(Information provided Opens)
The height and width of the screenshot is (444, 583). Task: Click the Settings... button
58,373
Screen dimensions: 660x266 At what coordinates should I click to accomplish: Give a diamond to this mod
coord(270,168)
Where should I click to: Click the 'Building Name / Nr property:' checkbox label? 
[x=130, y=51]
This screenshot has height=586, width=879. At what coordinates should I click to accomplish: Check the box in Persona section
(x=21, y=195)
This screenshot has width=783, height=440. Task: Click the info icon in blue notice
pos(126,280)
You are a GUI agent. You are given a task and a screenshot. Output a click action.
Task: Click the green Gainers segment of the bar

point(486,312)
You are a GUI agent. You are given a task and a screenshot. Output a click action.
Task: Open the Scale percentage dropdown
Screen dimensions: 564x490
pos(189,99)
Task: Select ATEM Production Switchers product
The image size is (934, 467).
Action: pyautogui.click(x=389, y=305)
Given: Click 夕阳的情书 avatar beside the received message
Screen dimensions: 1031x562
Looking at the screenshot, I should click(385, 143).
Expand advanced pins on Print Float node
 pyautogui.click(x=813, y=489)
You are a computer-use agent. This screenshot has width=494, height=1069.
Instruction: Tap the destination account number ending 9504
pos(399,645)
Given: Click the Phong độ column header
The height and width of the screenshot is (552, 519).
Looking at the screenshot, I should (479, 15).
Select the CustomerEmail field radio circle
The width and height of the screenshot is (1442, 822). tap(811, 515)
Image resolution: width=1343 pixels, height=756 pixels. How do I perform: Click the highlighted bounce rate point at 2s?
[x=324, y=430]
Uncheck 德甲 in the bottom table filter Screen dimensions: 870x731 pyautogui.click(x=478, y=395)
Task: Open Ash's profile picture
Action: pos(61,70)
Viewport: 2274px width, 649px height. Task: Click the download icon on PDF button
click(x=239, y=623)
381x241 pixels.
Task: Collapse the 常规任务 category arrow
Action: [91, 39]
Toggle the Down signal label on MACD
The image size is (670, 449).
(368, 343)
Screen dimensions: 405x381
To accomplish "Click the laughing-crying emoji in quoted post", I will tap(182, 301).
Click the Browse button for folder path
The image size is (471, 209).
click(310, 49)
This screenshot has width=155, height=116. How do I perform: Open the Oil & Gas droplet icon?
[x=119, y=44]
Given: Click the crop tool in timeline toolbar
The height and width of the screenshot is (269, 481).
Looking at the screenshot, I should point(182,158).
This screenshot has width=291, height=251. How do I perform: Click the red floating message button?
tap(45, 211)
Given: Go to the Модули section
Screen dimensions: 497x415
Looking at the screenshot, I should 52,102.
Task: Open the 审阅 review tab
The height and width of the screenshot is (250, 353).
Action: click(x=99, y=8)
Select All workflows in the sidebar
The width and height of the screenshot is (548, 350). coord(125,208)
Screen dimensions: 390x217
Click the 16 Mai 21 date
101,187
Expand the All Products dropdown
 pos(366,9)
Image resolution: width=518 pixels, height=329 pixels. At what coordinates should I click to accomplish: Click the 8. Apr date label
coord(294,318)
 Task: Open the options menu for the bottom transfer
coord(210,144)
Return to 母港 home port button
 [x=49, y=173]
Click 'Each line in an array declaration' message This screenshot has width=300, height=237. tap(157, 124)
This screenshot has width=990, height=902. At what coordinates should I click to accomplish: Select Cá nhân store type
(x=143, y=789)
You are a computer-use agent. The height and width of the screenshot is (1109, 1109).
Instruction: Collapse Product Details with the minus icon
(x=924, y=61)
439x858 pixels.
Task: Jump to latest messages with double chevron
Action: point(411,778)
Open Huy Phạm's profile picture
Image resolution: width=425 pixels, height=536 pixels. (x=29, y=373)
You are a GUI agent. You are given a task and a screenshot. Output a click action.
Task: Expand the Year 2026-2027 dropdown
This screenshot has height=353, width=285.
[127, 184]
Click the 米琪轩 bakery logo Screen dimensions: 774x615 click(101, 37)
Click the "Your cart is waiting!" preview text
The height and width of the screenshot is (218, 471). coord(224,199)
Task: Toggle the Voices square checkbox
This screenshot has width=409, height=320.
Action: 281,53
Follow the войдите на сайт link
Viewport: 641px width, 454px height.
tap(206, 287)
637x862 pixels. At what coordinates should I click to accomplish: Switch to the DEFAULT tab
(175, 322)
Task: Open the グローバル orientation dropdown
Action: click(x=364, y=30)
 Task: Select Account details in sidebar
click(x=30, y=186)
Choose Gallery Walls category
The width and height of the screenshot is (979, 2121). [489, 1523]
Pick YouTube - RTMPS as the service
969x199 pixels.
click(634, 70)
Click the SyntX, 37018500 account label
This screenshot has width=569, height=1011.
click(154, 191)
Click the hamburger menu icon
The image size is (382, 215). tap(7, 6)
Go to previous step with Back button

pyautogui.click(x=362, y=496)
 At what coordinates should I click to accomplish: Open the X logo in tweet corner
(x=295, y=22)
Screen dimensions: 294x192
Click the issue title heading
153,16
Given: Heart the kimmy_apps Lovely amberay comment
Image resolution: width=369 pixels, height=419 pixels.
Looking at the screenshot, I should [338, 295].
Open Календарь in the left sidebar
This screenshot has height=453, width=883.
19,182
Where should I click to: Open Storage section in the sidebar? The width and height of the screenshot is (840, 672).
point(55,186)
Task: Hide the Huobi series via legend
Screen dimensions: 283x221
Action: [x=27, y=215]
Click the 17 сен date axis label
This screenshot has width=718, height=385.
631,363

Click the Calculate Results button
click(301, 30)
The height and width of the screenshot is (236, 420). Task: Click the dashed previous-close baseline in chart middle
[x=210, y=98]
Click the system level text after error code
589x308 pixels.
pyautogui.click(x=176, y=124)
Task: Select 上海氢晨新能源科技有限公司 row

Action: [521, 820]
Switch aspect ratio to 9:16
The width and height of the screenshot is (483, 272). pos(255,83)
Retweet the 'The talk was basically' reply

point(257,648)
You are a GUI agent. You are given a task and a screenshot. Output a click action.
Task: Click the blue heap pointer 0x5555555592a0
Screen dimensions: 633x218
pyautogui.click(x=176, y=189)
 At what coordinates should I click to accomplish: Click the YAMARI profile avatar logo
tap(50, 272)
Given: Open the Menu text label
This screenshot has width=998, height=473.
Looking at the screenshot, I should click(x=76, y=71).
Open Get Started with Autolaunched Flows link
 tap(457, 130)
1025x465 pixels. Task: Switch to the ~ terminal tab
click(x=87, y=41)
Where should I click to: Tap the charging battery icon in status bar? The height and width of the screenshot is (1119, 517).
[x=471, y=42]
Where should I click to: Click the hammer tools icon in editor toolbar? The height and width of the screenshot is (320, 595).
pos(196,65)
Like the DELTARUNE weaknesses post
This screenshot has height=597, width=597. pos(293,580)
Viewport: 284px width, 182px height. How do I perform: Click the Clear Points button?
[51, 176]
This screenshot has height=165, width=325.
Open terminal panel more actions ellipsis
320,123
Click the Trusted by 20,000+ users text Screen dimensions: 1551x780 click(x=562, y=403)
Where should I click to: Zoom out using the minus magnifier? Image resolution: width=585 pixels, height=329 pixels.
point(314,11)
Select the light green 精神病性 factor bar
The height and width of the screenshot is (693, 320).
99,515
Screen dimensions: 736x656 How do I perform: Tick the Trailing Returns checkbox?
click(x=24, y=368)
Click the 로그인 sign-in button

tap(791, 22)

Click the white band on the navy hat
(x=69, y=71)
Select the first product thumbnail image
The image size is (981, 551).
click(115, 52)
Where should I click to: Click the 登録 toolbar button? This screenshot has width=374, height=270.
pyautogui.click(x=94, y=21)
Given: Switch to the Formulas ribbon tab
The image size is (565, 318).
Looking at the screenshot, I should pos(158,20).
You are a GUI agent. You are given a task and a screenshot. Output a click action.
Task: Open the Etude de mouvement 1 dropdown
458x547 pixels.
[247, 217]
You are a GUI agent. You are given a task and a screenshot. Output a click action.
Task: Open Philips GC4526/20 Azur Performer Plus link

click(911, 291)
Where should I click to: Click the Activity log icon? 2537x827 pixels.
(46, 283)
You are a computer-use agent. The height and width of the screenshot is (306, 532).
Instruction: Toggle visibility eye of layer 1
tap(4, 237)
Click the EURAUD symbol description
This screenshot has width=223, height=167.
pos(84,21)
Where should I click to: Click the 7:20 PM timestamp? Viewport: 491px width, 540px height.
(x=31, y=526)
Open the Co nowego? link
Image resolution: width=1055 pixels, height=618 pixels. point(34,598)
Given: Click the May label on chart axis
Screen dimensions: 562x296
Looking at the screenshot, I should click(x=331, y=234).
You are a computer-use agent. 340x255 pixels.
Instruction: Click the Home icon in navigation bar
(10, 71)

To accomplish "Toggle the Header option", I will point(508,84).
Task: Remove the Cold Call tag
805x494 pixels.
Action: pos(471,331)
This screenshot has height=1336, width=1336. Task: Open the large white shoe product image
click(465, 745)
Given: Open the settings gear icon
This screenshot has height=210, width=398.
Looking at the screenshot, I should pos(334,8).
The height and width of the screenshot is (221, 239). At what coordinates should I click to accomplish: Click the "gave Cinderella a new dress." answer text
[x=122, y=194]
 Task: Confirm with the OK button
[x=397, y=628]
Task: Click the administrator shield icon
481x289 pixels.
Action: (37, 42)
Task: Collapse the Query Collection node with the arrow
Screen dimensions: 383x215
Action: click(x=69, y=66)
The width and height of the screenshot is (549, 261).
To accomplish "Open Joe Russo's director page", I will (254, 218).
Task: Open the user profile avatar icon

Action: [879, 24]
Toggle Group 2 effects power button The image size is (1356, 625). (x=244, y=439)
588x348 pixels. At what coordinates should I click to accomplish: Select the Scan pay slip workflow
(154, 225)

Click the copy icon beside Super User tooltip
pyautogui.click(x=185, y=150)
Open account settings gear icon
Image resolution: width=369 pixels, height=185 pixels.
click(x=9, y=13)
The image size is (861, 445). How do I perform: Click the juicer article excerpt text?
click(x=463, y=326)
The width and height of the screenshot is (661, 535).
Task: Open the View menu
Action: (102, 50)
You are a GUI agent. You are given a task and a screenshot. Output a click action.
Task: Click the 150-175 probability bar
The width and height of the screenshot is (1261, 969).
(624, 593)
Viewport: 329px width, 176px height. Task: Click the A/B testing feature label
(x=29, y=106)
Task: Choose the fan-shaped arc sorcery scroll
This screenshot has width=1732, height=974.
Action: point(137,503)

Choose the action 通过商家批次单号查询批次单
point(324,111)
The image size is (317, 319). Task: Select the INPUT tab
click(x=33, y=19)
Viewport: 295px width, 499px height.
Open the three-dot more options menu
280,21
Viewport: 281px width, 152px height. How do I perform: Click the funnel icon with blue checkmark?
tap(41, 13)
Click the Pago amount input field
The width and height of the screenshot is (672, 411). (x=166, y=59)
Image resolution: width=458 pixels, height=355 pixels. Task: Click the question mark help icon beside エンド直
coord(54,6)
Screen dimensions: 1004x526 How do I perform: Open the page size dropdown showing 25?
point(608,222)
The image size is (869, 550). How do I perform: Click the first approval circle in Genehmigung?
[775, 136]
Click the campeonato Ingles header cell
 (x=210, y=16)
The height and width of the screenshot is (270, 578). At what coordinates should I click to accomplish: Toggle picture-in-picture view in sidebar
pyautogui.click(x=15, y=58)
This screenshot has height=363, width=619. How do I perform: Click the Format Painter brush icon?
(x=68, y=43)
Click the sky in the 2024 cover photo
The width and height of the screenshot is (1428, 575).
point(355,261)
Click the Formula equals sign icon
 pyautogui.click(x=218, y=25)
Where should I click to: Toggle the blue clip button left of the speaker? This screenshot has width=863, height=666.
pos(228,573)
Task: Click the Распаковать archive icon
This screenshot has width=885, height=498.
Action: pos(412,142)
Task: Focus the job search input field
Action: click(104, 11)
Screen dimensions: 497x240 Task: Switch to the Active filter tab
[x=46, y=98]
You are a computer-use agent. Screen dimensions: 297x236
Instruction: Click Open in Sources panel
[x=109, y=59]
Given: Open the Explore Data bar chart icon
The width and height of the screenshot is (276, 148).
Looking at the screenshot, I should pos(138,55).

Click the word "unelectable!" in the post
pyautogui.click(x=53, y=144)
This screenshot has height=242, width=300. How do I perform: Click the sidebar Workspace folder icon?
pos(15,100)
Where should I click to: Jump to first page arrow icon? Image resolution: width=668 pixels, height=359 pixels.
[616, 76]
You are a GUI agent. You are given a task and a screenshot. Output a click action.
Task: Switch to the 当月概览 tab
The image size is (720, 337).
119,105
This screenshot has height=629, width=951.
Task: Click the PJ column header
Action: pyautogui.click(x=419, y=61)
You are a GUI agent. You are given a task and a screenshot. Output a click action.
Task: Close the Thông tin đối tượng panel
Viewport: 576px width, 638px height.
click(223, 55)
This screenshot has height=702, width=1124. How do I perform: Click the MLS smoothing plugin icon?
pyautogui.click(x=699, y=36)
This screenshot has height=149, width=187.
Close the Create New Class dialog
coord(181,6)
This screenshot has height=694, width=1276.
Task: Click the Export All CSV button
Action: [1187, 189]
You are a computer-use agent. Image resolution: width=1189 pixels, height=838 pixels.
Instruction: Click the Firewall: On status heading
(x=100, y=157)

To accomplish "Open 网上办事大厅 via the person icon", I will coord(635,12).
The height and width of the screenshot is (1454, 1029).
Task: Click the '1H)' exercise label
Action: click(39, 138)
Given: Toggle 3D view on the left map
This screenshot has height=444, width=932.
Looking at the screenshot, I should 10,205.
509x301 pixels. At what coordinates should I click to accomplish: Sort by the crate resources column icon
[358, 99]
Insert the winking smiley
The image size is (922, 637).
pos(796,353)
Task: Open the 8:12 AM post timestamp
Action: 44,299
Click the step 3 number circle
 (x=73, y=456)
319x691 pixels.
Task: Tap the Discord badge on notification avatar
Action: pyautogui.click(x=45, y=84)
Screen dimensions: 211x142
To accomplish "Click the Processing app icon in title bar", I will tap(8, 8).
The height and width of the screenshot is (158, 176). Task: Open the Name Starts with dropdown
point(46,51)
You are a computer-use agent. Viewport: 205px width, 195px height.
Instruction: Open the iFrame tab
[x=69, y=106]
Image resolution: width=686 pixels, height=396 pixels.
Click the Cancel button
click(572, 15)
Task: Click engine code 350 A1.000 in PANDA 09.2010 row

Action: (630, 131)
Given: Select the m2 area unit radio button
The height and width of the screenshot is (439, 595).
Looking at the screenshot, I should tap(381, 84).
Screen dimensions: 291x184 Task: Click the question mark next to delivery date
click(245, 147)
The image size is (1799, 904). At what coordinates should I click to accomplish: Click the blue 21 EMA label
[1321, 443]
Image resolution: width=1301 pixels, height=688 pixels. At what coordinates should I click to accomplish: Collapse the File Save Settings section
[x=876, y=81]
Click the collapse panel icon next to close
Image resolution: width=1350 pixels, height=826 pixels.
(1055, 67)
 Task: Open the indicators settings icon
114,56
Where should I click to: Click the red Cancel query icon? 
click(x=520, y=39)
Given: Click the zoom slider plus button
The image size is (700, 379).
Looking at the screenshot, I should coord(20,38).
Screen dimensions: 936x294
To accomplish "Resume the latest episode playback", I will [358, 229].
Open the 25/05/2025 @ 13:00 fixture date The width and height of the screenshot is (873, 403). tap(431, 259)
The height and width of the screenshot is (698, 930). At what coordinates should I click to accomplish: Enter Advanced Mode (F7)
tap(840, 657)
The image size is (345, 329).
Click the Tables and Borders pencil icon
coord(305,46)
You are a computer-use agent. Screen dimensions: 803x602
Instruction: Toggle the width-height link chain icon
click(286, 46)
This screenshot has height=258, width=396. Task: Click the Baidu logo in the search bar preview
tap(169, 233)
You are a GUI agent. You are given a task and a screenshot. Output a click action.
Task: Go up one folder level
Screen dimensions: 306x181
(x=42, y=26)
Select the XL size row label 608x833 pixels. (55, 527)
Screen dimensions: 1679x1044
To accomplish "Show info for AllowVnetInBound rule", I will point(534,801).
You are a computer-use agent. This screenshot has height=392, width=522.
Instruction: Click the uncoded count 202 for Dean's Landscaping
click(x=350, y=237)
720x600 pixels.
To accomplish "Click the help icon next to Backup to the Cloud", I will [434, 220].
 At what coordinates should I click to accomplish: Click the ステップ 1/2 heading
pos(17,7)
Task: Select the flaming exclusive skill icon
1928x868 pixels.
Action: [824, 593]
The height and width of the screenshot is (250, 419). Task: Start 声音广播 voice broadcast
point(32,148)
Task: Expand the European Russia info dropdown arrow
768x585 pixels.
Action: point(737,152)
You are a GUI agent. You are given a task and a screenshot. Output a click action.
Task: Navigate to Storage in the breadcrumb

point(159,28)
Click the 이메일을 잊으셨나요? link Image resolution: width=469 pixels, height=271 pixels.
(Information provided Closes)
Your task is to find each line in the entries that contains the string "level" and copy it.

Click the system level text after error code
Task: Go up one folder level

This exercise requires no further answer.